_THE PROBLEM_
Could you output only the lines from the one containing "Task: Click the State column header" through the last line of the data, both included?

(DATA FOR PROCESSING begins)

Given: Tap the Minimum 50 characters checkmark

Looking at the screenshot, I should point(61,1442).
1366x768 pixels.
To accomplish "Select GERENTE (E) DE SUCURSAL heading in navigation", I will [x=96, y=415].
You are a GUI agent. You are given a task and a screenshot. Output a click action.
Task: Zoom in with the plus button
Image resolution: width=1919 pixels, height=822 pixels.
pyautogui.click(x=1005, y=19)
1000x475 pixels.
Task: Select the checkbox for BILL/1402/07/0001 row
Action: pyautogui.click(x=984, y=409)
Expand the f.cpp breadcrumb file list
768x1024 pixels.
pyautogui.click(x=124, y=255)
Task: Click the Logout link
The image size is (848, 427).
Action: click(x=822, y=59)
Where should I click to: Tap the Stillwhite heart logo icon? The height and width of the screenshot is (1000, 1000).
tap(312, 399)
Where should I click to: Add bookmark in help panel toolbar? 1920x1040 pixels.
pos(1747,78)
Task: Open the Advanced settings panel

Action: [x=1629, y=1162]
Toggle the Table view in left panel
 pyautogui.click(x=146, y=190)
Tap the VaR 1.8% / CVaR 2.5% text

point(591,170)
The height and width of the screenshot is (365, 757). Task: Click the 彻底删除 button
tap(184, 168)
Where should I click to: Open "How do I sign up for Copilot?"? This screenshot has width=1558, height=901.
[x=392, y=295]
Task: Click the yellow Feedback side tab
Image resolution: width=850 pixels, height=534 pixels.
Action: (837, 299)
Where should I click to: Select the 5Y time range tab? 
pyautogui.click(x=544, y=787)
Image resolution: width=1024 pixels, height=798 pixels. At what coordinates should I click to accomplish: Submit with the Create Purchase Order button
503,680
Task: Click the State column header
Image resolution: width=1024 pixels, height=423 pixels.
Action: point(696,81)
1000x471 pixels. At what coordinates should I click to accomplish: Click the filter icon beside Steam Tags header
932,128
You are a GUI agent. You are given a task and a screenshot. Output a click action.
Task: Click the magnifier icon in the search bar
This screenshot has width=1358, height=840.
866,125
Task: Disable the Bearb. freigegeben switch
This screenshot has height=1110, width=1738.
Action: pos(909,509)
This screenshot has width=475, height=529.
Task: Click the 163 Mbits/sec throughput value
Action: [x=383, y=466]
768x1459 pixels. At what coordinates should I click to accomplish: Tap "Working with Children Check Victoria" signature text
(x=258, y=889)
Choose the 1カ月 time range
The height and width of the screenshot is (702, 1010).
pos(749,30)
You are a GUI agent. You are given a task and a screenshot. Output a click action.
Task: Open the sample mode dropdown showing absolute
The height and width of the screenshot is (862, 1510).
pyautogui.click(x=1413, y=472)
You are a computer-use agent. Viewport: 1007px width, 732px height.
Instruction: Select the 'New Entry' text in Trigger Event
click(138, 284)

(DATA FOR PROCESSING ends)

_RESULT BELOW_
Task: Click the State column header
Image resolution: width=1024 pixels, height=423 pixels.
Action: point(696,81)
1000x471 pixels. At what coordinates should I click to accomplish: Click the filter icon beside Steam Tags header
932,128
You are a GUI agent. You are given a task and a screenshot. Output a click action.
Task: Click the magnifier icon in the search bar
This screenshot has width=1358, height=840.
866,125
Task: Disable the Bearb. freigegeben switch
This screenshot has height=1110, width=1738.
Action: pos(909,509)
This screenshot has width=475, height=529.
Task: Click the 163 Mbits/sec throughput value
Action: [x=383, y=466]
768x1459 pixels. At what coordinates should I click to accomplish: Tap "Working with Children Check Victoria" signature text
(x=258, y=889)
Choose the 1カ月 time range
The height and width of the screenshot is (702, 1010).
pos(749,30)
You are a GUI agent. You are given a task and a screenshot. Output a click action.
Task: Open the sample mode dropdown showing absolute
The height and width of the screenshot is (862, 1510).
pyautogui.click(x=1413, y=472)
You are a computer-use agent. Viewport: 1007px width, 732px height.
Instruction: Select the 'New Entry' text in Trigger Event
click(138, 284)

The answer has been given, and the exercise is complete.